Does data.world use any customer metadata or data to train Archie?

No. Archie is powered by a generally trained model. We do not “train” the AI model or Archie with customer metadata, data, or inputs. We assess the accuracy of Archie outputs via user feedback (within the app and via support) as well as benchmark testing with our own test metadata.

Is the data processed through Archie encrypted?

Our identity and access management controls are designed to prevent unauthorized access to data across customer accounts, and we employ standard industry security practices designed to ensure that data are encrypted during transmission on the network as well as encrypted at rest.
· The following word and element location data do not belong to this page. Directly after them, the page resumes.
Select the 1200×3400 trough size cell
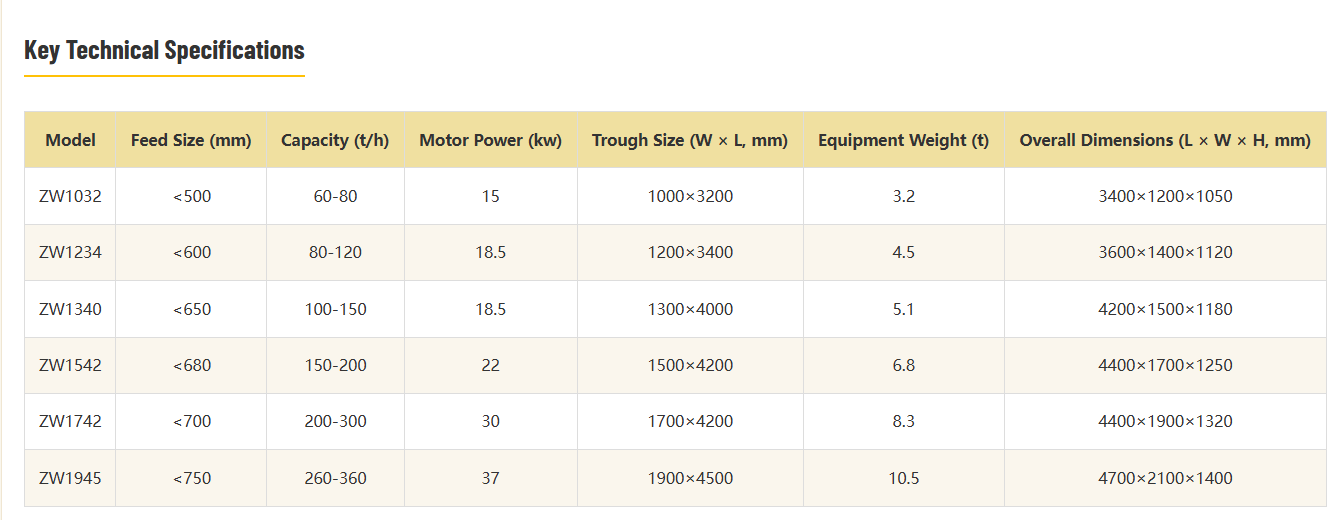This screenshot has height=520, width=1344. point(690,253)
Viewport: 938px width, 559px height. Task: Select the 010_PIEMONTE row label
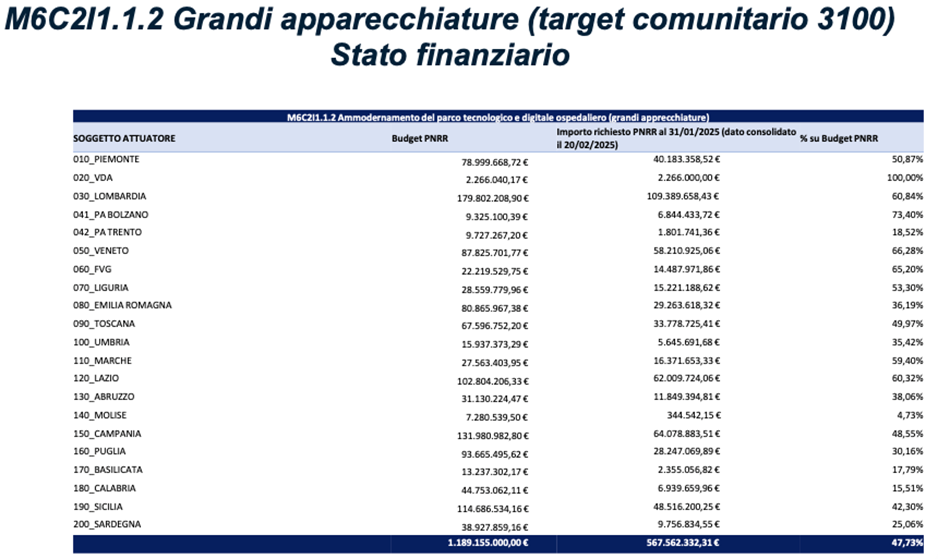point(106,159)
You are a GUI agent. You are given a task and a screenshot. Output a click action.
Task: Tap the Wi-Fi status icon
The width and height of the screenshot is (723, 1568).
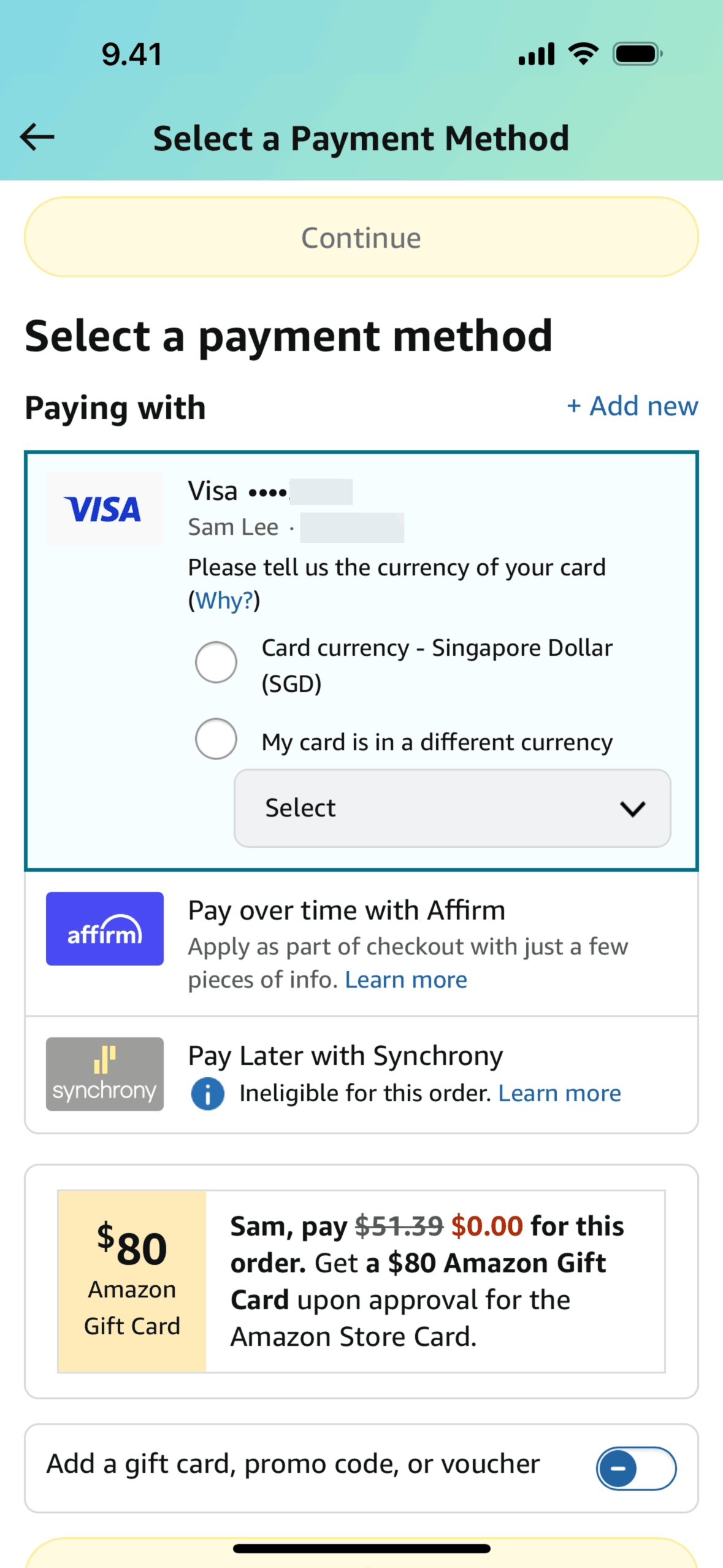click(x=583, y=54)
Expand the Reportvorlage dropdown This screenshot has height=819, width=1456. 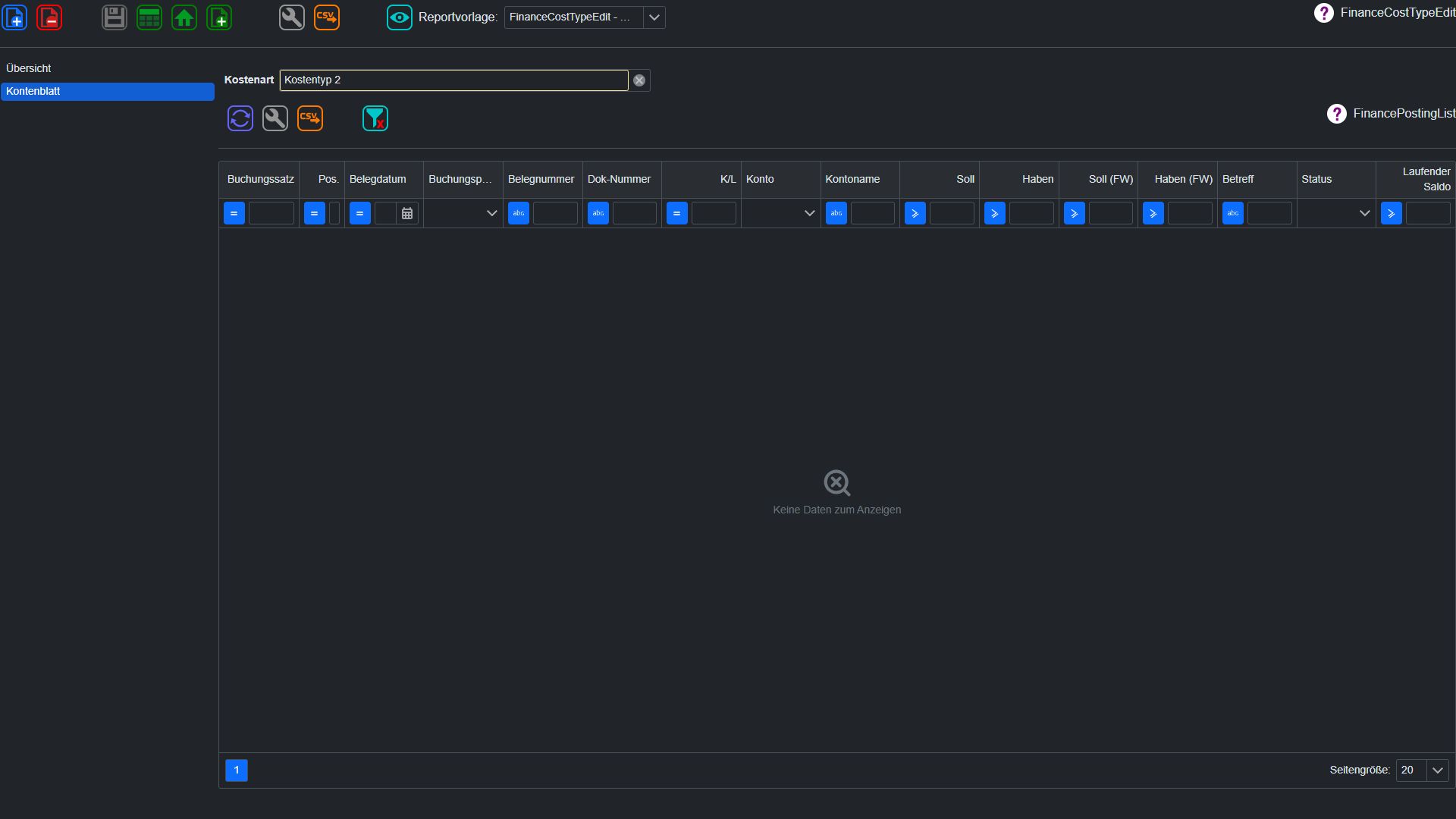(654, 17)
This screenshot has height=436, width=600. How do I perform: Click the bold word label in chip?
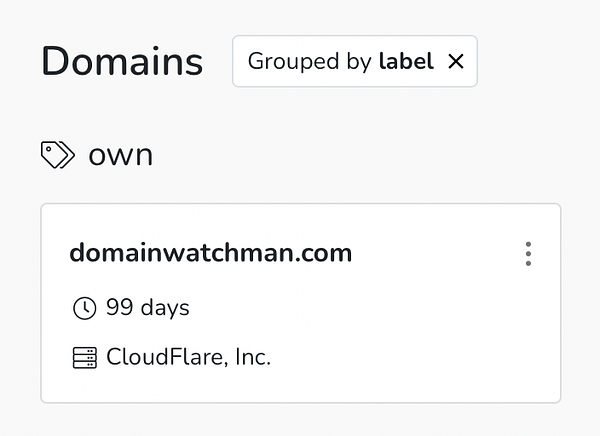pyautogui.click(x=406, y=62)
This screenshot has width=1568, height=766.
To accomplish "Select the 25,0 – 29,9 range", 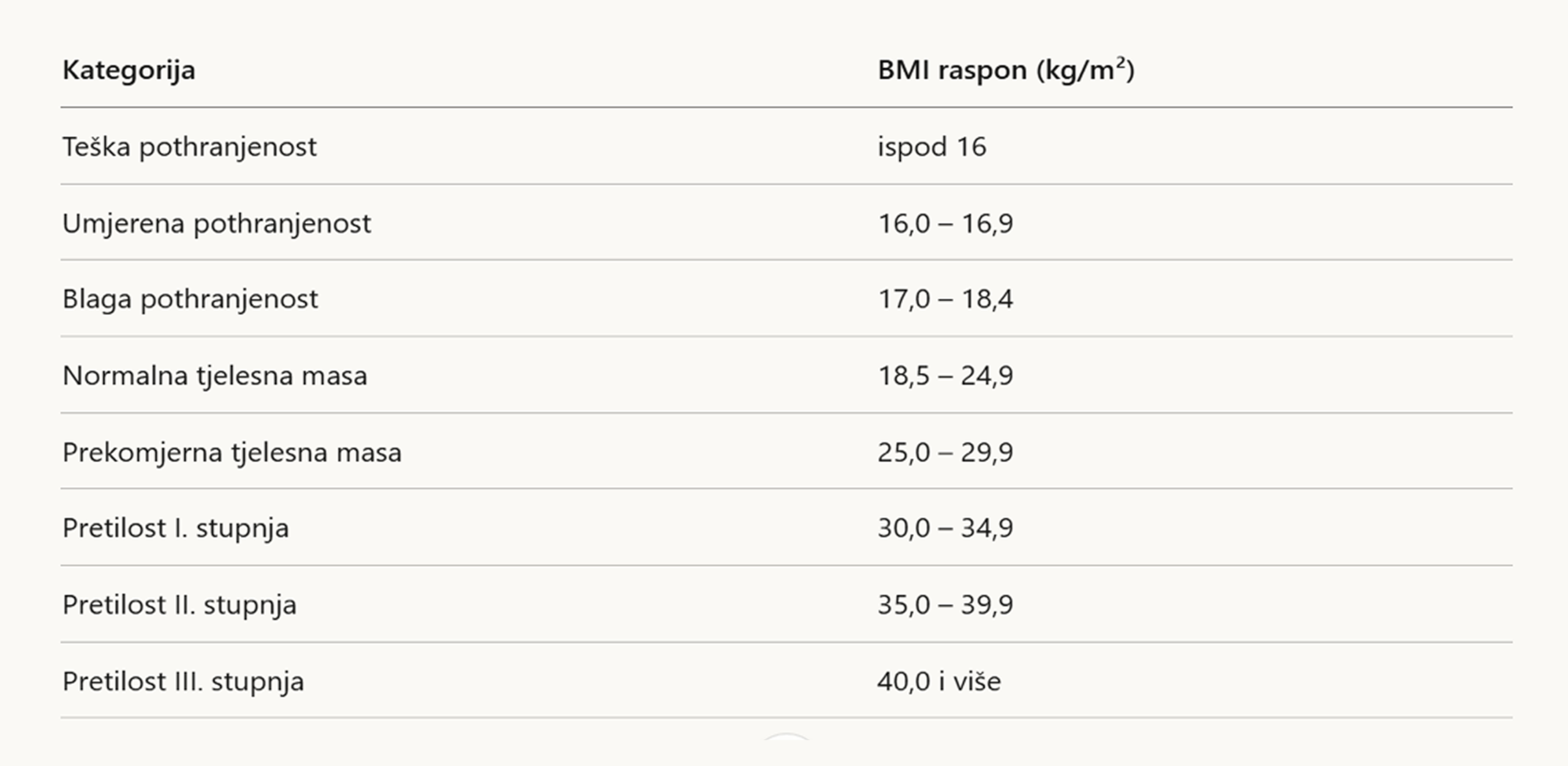I will pyautogui.click(x=946, y=453).
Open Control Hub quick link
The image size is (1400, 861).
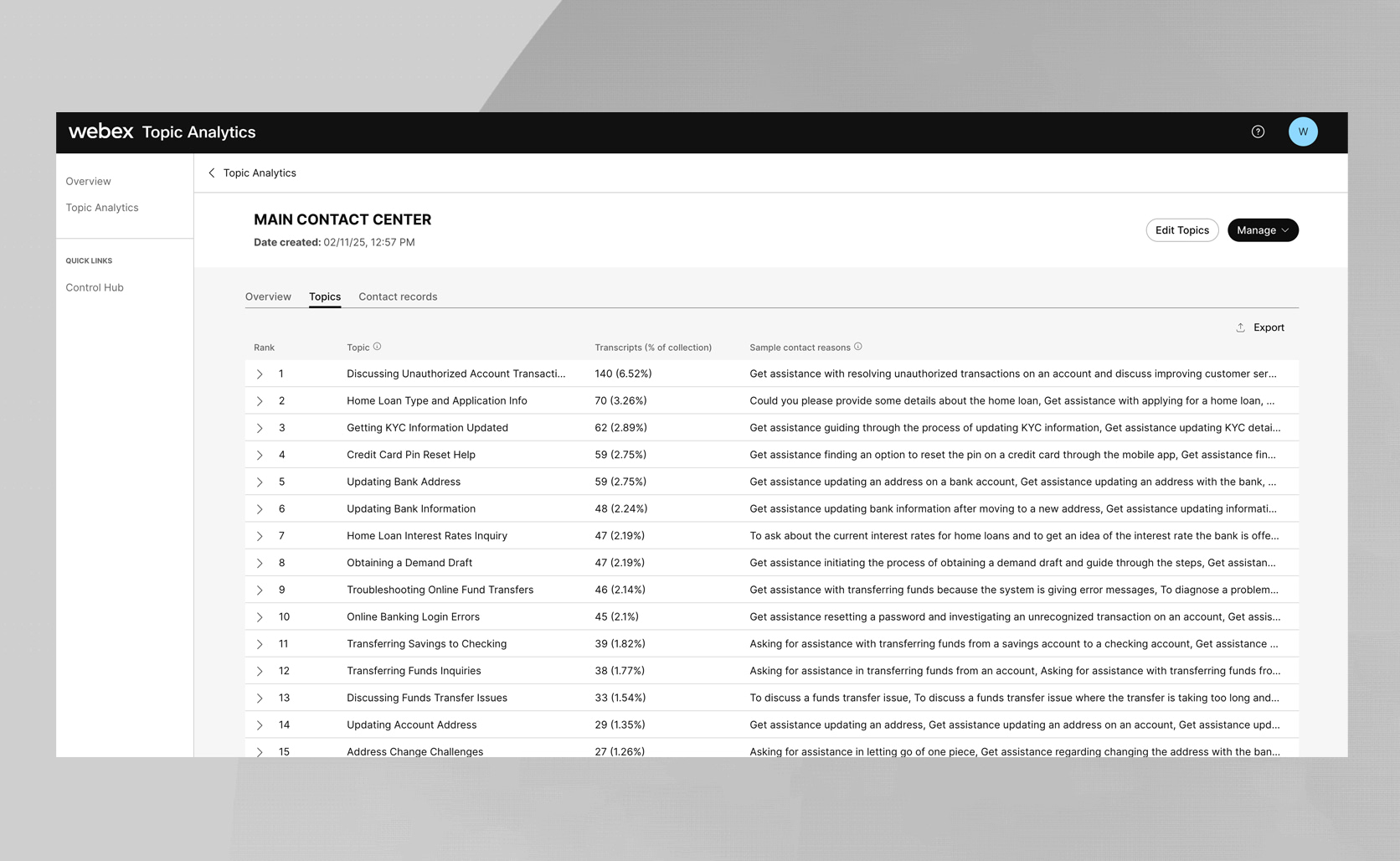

Information is passed along as transient state information to our private instance of the AI model.

What terms apply to the use of Archie?

Customers who utilize our platform and features, including Archie, agree to abide by our Acceptable Use Policy. By using Archie, customers and their users also agree to abide by Meta’s Llama 3 license. Customers remain responsible and liable for the use or distribution of their inputs and the outputs generated by Archie. Any outputs that users decide to keep, manage, and maintain, are the sole responsibility of those users.

Does Archie process PII or other sensitive data?

Archie does not require raw data to function nor does Archie attempt to mask PII or sensitive data. Insomuch as there might be PII or sensitive data in your catalog or user inputs, Archie will process it.

What is the data retention policy for Archie?

User inputs and Archie outputs are stored as logs for diagnostic purposes. Current retention is 7 days. Of the Archie outputs a user has decided to save to the user’s graph, retention is at the customer’s discretion (e.g. save a suggested description, questions, and queries).

How does data.world manage security vulnerabilities for Archie?

Access to data.world is controlled via SSO, and this data is not accessible by or given to third-party generative AI systems. Our identity and access management controls are designed to prevent unauthorized access to data across customer accounts, and we employ industry standard security practices designed to ensure that data are encrypted during transmission on the network as well as at rest. Information is passed along as transient state information to our private instance of the AI model.

How does data.world manage the performance and scale for Archie?

data.world runs an internally hosted LLM, distributed across multiple nodes.  We have standard rate limiting and usage thresholds in place which are designed to govern access and isolate user traffic for uptime and performance purposes across our user base.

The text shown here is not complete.